Data under study START

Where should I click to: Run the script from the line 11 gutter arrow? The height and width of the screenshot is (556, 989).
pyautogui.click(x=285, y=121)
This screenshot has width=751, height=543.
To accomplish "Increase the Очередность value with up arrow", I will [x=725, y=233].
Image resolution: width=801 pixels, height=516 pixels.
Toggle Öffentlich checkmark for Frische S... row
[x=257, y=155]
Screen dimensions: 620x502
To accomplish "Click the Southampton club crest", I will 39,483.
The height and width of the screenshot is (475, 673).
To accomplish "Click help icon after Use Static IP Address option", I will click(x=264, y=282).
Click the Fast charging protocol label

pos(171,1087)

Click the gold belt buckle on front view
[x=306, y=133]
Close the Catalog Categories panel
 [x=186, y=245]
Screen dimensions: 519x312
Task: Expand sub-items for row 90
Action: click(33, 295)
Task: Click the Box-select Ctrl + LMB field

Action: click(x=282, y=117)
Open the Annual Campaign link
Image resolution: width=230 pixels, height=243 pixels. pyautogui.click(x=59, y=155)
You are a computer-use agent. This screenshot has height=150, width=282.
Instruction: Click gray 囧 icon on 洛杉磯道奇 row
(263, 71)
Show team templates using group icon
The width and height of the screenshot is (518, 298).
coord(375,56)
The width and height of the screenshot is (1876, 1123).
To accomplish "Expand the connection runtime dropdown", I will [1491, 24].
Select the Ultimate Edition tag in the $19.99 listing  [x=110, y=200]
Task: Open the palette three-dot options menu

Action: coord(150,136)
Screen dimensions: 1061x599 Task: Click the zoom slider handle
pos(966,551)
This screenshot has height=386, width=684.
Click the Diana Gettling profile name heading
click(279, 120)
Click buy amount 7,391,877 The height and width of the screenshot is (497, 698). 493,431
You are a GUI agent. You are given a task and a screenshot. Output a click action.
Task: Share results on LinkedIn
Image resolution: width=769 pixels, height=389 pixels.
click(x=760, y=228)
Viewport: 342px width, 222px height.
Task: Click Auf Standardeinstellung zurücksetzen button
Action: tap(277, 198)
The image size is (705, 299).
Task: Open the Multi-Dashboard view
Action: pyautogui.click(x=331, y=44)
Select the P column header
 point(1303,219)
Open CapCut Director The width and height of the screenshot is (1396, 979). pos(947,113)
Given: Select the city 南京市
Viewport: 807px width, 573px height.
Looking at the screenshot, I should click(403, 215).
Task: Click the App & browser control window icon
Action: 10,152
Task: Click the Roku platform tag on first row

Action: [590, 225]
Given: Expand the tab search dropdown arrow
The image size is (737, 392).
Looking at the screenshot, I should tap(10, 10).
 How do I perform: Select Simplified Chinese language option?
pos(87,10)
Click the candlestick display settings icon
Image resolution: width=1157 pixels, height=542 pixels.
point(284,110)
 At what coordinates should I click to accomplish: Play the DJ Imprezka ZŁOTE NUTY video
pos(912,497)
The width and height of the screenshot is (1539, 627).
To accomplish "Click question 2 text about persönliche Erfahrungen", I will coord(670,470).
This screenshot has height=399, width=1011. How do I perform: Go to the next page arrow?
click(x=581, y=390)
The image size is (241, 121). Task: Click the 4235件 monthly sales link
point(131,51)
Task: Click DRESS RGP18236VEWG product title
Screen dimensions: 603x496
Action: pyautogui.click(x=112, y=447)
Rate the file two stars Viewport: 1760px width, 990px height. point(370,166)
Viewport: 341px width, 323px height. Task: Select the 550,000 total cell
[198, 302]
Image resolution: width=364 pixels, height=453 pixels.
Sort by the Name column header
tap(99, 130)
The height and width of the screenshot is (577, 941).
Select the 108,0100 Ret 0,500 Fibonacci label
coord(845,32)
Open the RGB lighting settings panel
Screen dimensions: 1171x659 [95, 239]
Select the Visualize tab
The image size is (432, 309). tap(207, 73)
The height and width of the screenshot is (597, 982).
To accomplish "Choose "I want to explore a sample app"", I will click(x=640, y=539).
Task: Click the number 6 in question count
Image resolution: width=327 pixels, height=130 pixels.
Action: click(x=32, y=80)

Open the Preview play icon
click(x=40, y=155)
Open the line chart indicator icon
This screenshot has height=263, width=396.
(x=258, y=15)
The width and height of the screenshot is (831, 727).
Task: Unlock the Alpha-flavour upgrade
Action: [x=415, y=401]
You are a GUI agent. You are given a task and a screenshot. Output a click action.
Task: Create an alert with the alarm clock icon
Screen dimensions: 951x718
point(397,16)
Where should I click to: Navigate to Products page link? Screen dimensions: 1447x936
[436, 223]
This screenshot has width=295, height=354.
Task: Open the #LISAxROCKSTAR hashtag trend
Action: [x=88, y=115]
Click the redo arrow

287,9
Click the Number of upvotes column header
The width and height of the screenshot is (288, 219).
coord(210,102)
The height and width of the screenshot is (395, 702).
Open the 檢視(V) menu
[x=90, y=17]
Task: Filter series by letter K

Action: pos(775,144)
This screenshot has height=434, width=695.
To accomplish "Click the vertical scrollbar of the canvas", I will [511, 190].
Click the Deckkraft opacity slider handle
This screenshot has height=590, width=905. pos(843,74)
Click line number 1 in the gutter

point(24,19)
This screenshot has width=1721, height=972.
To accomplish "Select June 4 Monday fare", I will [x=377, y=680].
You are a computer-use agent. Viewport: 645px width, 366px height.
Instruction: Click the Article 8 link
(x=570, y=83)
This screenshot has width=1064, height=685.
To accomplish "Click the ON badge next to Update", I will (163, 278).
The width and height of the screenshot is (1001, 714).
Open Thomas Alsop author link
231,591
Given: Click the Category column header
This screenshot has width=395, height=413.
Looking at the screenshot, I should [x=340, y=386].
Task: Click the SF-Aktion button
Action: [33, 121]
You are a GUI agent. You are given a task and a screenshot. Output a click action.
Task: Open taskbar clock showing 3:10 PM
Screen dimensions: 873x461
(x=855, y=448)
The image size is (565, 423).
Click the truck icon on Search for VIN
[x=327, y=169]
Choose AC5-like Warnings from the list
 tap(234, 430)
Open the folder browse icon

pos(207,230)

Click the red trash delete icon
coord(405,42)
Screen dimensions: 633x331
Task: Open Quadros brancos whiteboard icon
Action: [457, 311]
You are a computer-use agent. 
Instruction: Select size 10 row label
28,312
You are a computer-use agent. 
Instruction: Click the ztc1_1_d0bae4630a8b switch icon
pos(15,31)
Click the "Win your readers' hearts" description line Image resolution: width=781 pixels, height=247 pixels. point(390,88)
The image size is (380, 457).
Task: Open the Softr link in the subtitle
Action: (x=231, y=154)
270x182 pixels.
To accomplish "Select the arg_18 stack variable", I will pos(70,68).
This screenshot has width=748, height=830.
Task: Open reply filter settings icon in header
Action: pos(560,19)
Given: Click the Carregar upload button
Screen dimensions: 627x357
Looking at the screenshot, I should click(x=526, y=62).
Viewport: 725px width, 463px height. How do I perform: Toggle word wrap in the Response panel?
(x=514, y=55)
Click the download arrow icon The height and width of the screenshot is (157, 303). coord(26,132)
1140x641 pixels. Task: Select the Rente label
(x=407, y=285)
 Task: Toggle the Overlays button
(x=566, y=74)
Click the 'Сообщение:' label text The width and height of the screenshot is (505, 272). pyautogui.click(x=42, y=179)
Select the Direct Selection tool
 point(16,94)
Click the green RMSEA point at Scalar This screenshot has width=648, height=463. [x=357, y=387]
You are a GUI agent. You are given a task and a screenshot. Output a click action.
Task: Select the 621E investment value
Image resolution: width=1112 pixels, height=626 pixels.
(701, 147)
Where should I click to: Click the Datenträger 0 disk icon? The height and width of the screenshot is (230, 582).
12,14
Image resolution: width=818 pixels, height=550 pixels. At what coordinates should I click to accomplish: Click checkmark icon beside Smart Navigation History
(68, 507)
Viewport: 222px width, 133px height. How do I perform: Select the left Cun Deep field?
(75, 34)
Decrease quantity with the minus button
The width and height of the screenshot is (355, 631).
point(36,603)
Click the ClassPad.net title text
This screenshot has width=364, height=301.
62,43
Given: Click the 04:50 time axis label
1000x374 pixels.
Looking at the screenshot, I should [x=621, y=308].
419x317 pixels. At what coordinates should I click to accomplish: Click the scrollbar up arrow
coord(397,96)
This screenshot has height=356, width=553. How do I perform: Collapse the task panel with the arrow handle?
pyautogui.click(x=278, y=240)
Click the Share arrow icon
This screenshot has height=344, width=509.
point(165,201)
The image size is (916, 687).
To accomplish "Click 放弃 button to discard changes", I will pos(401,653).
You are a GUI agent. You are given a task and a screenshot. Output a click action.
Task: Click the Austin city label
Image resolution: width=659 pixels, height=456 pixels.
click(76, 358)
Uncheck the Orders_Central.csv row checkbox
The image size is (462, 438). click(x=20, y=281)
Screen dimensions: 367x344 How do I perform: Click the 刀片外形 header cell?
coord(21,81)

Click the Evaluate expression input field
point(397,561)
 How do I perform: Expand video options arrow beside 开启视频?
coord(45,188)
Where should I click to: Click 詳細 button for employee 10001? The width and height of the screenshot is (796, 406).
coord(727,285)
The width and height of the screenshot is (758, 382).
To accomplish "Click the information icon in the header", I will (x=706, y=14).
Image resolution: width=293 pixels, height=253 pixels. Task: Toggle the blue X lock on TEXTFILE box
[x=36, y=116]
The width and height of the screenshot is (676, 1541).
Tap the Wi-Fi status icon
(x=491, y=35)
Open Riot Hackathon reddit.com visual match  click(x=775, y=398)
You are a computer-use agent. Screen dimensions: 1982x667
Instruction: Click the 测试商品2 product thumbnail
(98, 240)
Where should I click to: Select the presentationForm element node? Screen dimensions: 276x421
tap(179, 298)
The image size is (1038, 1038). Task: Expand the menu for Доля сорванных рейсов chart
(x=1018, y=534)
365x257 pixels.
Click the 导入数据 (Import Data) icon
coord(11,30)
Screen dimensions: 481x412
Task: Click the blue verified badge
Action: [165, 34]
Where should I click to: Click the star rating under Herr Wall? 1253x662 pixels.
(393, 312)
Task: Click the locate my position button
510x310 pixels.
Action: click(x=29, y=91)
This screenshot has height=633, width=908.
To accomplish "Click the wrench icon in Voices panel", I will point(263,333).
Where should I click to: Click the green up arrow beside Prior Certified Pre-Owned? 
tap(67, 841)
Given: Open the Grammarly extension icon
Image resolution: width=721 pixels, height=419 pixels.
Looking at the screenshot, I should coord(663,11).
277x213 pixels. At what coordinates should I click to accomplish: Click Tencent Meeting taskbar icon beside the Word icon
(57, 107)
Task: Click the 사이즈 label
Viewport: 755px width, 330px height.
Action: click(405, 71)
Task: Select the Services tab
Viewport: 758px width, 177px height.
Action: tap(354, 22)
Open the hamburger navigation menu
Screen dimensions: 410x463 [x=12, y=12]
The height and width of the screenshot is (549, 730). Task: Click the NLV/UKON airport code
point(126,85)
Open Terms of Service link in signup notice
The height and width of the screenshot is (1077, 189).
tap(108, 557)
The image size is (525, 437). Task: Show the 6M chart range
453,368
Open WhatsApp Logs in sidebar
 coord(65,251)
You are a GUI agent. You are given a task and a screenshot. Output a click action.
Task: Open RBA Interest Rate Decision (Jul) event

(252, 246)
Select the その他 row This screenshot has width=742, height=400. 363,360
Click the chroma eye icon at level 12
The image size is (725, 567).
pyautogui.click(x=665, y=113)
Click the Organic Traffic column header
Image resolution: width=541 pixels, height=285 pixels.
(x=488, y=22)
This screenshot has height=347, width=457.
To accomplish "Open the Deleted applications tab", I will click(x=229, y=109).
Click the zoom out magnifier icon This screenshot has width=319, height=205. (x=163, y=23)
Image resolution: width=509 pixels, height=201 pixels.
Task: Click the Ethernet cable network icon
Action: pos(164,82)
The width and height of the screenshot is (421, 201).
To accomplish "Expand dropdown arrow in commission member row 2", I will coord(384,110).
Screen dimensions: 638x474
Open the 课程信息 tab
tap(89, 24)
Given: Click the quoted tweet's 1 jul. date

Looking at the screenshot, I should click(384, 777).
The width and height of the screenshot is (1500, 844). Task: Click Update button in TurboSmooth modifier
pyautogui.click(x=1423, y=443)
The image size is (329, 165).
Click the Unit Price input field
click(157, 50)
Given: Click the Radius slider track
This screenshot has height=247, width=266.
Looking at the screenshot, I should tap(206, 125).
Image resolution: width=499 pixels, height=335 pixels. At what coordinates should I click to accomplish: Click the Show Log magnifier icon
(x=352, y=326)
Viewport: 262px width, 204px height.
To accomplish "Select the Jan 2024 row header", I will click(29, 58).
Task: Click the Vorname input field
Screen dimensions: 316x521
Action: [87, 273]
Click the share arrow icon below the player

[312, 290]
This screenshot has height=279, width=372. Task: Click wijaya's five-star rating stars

Data under study END

Assignment: Every line above from the line with "1140x641 pixels. Task: Select the Rente label" to the line with "Decrease quantity with the minus button", both included, must be reproduced exactly, and no other line may appear.

Problem solution:
1140x641 pixels. Task: Select the Rente label
(x=407, y=285)
 Task: Toggle the Overlays button
(x=566, y=74)
Click the 'Сообщение:' label text The width and height of the screenshot is (505, 272). pyautogui.click(x=42, y=179)
Select the Direct Selection tool
 point(16,94)
Click the green RMSEA point at Scalar This screenshot has width=648, height=463. [x=357, y=387]
You are a GUI agent. You are given a task and a screenshot. Output a click action.
Task: Select the 621E investment value
Image resolution: width=1112 pixels, height=626 pixels.
(701, 147)
Where should I click to: Click the Datenträger 0 disk icon? The height and width of the screenshot is (230, 582).
12,14
Image resolution: width=818 pixels, height=550 pixels. At what coordinates should I click to accomplish: Click checkmark icon beside Smart Navigation History
(68, 507)
Viewport: 222px width, 133px height. How do I perform: Select the left Cun Deep field?
(75, 34)
Decrease quantity with the minus button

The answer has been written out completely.